Enduring spirit and togetherness
And yet, despite all this, Stoke’s spirit endures.
Photo credit: user:geni
It lives in the community gardens, the food banks, the community arts projects, the churches and the grassroots organisations that show up when the systems fail. It lives in the warmth of neighbours who help each other through crisis, with their “ay-up ducks” and warm cuppas. It lives in the belief that things could be different, if only those in power were willing to listen.
That’s why civil society matters. Because when formal systems fail, it’s civil society that steps in. But it can’t do it alone. It needs partnership, not just a stopgap. If we want a cohesive Stoke-on-Trent, we need to invest in the people who already hold it together. We need to stop asking communities to do more with less, and start asking how we can do more for them. Our Steps to Togetherness movement is a key contribution which supports civil society organisations who are already working so hard to build solidarity and cohesion in these troubling times.
We need to build a future that honours our past, but doesn’t get stuck in it, where cultural identity reflects the diverse, creative and resilient Stoke of today, and where abandoned buildings become community assets, not symbols of decline. A future where every resident feels like they belong and feels heard.
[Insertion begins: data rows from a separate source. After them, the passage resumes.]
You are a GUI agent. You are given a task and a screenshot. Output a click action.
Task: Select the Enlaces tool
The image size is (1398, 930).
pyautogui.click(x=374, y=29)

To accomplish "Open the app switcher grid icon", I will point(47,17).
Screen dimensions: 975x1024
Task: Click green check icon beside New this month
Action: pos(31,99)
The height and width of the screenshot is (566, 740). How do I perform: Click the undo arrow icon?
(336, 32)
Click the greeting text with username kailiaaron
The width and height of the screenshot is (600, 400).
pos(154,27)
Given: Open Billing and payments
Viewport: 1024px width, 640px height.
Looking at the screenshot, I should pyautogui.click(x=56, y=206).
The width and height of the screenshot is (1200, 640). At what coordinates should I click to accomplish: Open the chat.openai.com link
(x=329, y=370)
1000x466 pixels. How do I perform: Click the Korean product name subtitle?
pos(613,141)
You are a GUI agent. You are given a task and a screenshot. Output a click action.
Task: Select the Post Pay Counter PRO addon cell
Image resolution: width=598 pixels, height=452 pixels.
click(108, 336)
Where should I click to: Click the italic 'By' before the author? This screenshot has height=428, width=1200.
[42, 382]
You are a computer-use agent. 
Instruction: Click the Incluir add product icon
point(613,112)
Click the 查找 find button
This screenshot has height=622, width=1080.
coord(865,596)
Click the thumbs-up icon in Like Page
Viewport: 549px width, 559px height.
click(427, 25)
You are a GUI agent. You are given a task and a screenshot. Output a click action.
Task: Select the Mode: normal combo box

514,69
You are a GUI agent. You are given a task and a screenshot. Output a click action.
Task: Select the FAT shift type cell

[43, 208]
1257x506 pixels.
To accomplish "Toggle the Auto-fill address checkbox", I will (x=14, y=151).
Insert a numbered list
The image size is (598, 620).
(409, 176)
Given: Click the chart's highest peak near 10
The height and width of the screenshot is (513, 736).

What we need now more than anything is kindness, tolerance, togetherness. This is the Stoke we can build.
About Dana
Dana is an independent consultant specialising in participatory evaluation and inclusive community engagement, and is a Senior Associate at Civil Society Together and Consulting. She has worked with grassroots and infrastructure organisations led by and for marginalised communities in Stoke to help build skills and confidence in evidencing impact and securing funding. Her work centres on co-designed, accessible and sustainable evaluation approaches.
She brings expertise in developing creative tools that help communities articulate needs and assess impact in contexts where language, confidence and systemic barriers often prevent participation. Her participatory methods are grounded in equity and anti-oppression and have successfully engaged some of the most underrepresented groups who are very often excluded from this type of work. Dana used these methods to engage diverse communities in research piece in Stoke looking into the underlying causes of dissatisfaction and unrest in the city.